Im Graubner Pavillion. Räume wie zwei Schalentiere. Verschiedene Materialien zum Klingen bringen. Ex-perimente speichern. Bohnensack holt seine Taschentrompete aus dem kleinen Koffer, der wie eine große Kosmetiktasche aussieht. Doch es geht nicht um Gesichtsfeldpflege. Die schwarzen Tröte wirft Echos. Trompetenbelagerung. Ebeling überlistet den Raum: Klare Töne. Wenig Hall. Er zähmt Rhythmus und Melodie. Ein disziplinierter Performer, der den Oberkörper mit seinen Händen rhythmisch beklopft. Körpermusik entsteht, der Mann bewegt sich wie ein Schamane aus dem Stamm der Beuysianer - auch Ebeling kommt ja vom Niederrhein. Er schreitet durch den Raum, schlägt die Blechschüsseln, die er unterm Hemd trägt. Er ist Graubners Magier. Ein rotes Plastikrohr über den Kopf schwingend, erzeugt er Heultöne. Man ist bei den Wölfen angekommen. Ebeling als sanftes Raubtier. Es klingt nach sibirischer Sinfonie. Die Glasfront erinnert an den Zoo. Füttern verboten, aber die Zuhörer schauen und lauschen dennoch.

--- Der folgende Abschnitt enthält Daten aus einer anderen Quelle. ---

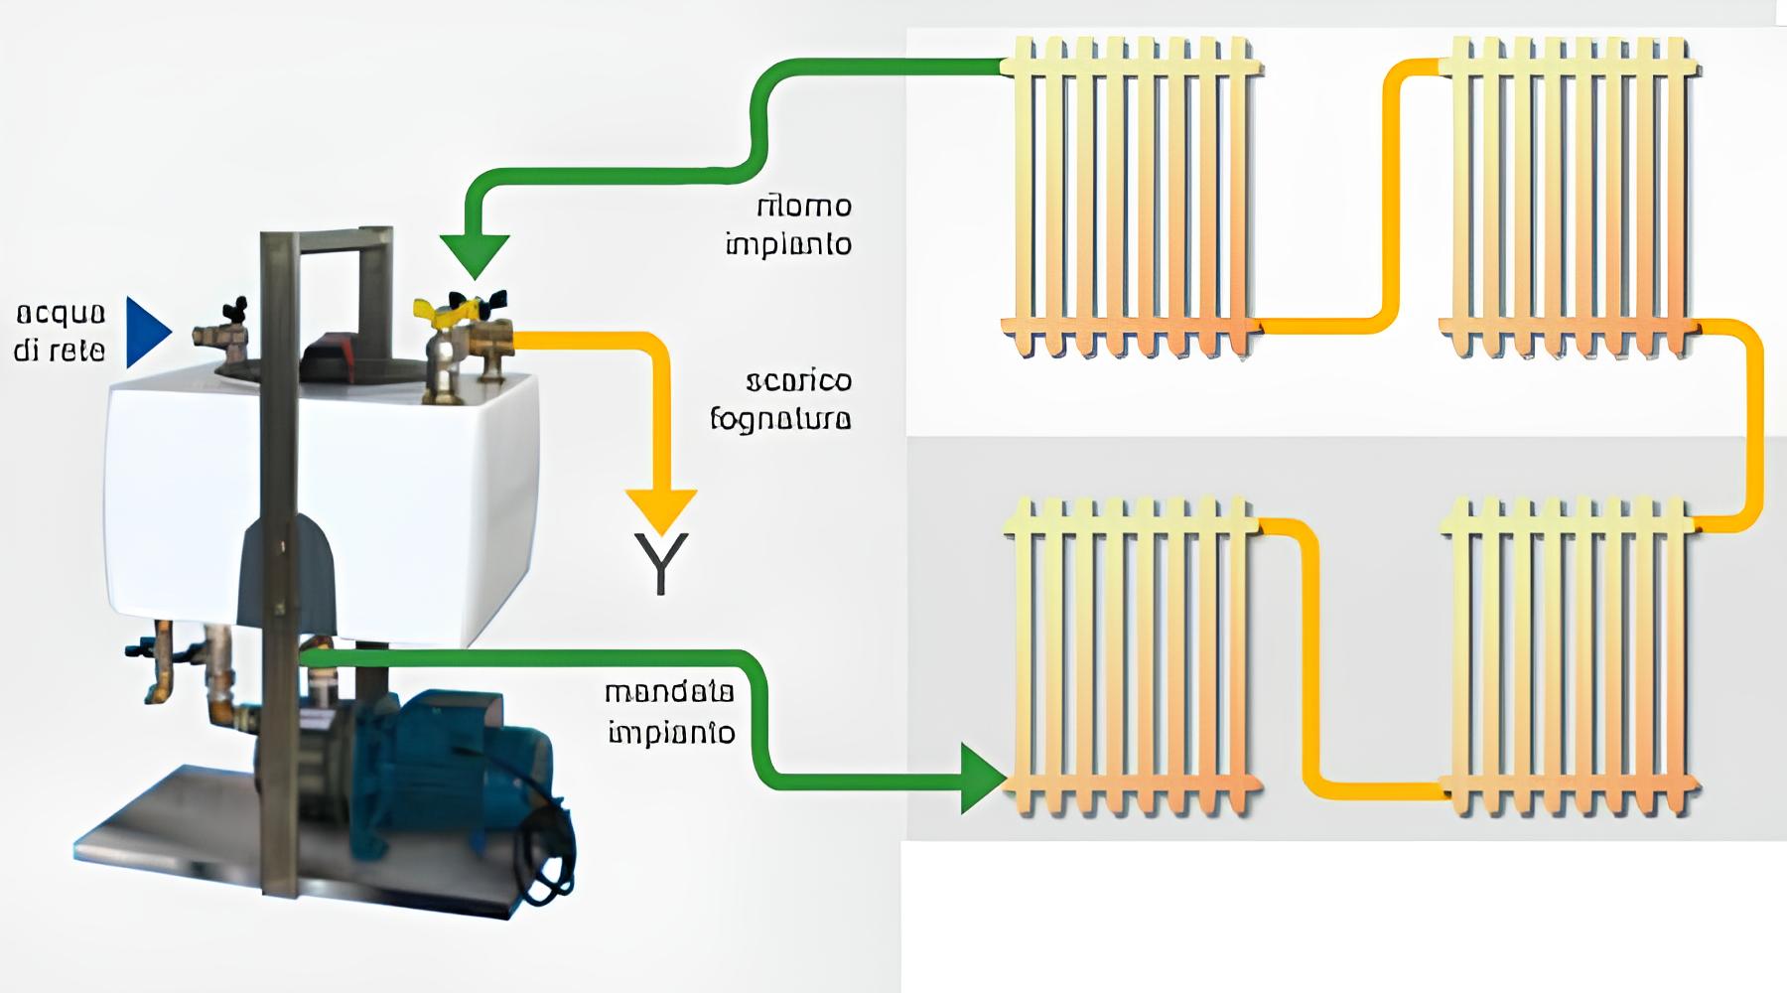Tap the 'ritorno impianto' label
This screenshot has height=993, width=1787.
(x=790, y=224)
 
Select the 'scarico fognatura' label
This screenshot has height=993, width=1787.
(x=782, y=400)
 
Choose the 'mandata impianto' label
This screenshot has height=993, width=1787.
(x=671, y=711)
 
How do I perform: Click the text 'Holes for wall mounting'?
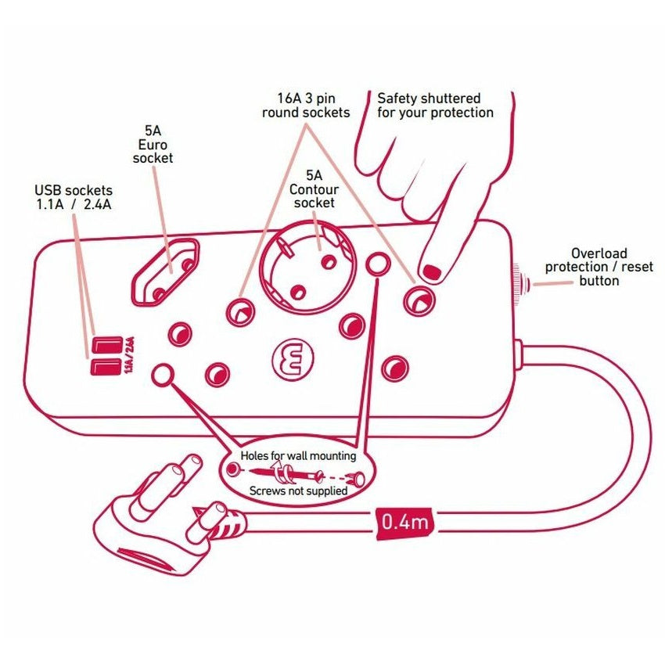[x=298, y=455]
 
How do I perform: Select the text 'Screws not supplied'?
[x=298, y=491]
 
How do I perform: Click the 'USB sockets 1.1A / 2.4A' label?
[x=74, y=196]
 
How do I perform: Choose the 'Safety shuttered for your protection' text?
[x=435, y=106]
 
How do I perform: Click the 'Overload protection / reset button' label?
[x=598, y=267]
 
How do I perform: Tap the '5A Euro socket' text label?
[x=153, y=145]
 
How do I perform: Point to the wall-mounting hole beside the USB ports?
[x=162, y=375]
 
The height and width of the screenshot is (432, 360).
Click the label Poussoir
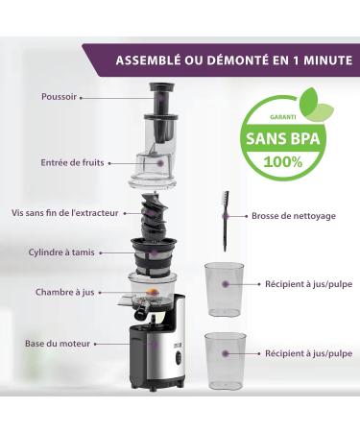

Die Schecke: Hier findet Ebeling endlich eine Stromquelle für seine Elektronik. Bohnensack greift wieder zum Jagdhorn. Stiche von Rembrandt hängen an den Wänden. Kleine Arbeiten, die man stehlen könnte. Keine Aufsicht im Raum. Keine Kontrolle. Das beflügelt die Musiker. Bohnensack presst mit müden Lippen die Töne aus dem Horn. Sich mit Rembrandts Kaltnadel messen, denkt er. Ebeling speichert die Klänge und verfremdet sie. Perkussive Momente der Maschine im Atemstrom des alternden Blechbläsers, der sein Mundwerkzeug im Posaunenchor an den Chorälen Bachs geschult hat: „So nimm denn meine Lippen und führe mich.“
Ebeling kniet für vor seiner Klangmaschine, die er mit zwei Boxen verbunden hat. Bei ihm pulsiert jetzt die Elektronik. Mikrochips ersetzen die kalte Nadel. Die Apparatur dehnt die Zeit, vermag aus einer Mücke einen Elefanten zu machen.
Bohnensack hingegen bläst heißblütig und schnaufend wie die Jäger; er kommt aus der Urzeit. Spontantexte entstehen: Graugetönte der Fensterscheiben zum Schutz von Altmeister Rembrandt. Situationsbeschreibung an einem Museumstag im August 2011. Milchiges Dunkelwort, aber die Improvisation bringt Licht: Die Schnecke bebt.